De la même façon, c'est à peine si ces médias abordent la grève nationale des sages-femmes qui se déroule actuellement : mettre au monde nos enfants ne mérite pas le quart du traitement de l'écotaxe ?...

Aujourd'hui encore, il ne se passe pas un journal (télé, radio ou écrit) qui ne relate les "suites" de cette manifestation bretonne.
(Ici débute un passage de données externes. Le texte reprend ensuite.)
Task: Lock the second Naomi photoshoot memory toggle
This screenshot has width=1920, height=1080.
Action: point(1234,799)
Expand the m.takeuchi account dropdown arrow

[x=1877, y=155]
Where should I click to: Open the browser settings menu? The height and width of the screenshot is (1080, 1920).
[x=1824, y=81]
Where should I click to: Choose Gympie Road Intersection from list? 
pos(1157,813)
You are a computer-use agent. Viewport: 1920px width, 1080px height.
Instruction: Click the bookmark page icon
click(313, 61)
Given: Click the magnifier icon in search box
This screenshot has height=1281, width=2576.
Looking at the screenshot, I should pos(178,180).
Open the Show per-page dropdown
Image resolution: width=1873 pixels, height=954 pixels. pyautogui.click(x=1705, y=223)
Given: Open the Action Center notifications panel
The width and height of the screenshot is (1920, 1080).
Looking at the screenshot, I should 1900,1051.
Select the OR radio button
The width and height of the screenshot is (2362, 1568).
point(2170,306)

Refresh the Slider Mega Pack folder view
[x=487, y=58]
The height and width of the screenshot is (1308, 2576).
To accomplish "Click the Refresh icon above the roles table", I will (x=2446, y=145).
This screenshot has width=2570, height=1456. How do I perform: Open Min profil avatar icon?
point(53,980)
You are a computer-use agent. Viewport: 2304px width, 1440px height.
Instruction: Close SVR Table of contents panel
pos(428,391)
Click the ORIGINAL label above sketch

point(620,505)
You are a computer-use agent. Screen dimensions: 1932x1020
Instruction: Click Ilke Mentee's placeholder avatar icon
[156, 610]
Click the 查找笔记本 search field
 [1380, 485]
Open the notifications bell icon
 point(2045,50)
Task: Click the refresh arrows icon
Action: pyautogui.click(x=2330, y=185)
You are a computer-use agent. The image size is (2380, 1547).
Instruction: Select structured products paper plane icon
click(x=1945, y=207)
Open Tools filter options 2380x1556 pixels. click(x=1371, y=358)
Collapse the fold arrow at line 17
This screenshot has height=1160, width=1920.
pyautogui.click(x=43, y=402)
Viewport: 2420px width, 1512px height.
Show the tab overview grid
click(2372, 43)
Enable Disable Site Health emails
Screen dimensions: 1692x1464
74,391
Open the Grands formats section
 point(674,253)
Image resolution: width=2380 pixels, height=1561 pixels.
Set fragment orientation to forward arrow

On annonce maintenant l'extension du mouvement hors de la Bretagne de manière prophétique, un peu comme un souhait, un vœu ! 50 petits patrons à Angers (je crois ?) et c'est le centre de la France qui est en révolte ! Un portique qui flambe dans les Landes et c'est le sud-ouest qui s'embrase ! !... Que d'emphase !

Les médias ne sont pas aussi emportés quand brûle ou est dégradé un radar automatique, ce qui arrive quand même plus souvent que la destruction de ces portiques !

Bref ! Le parti pris des médias en faveur d'une révolte pilotée par les syndicats patronaux et la FNSEA a de quoi irriter.

En même temps, ce gouvernement qui se dit de gauche, se met à nouveau dans les pas de la droite pour appliquer, sans sourciller, une décision qui risquait fort de provoquer de violentes réactions.

Sa mollesse en termes de communication laisse libre la propagande patronale qui veut faire croire que la crise qui secoue actuellement l'agroalimentaire bretonne est causée par cette écotaxe alors que celle-ci n'est même pas encore entrée en action !

Un gouvernement sensé être de gauche et appliquant une politique de droite se coupe de son électorat sans jamais s'attirer la sympathie des milieux financiers et patronaux. On le voit dans les sondages.

Solidaire


Communiqué du PCF :

En annonçant la suspension de l'éco-taxe, le Premier Ministre a pris la seule décision possible face à la situation induite par la cristallisation des mobilisations et des tensions. Pour autant, l'éco-taxe ne doit pas être rejetée par principe.

Sa mise en œuvre doit s'inscrire dans une réflexion globale sur la transition écologique des territoires, par le développement du ferroutage, la relocalisation et la transformation des modes de production et de distribution.

Cette annonce ne répond cependant pas à l'ensemble du malaise et de l'exaspération qui s'expriment aujourd'hui en Bretagne. La suspension de l'éco-taxe n'apporte aucune réponse à la situation de l'agroalimentaire et à la multiplication des fermetures d'usines qui touchent directement les salariés bretons.

Ce dont ont besoin nos concitoyens, c'est de perspectives de changement à gauche. Le gouvernement doit cesser cette politique à la petite semaine faite d'annonces et de reculades successives. La France a besoin d'un gouvernement de gauche solide et non d'un "Exécutif girouette".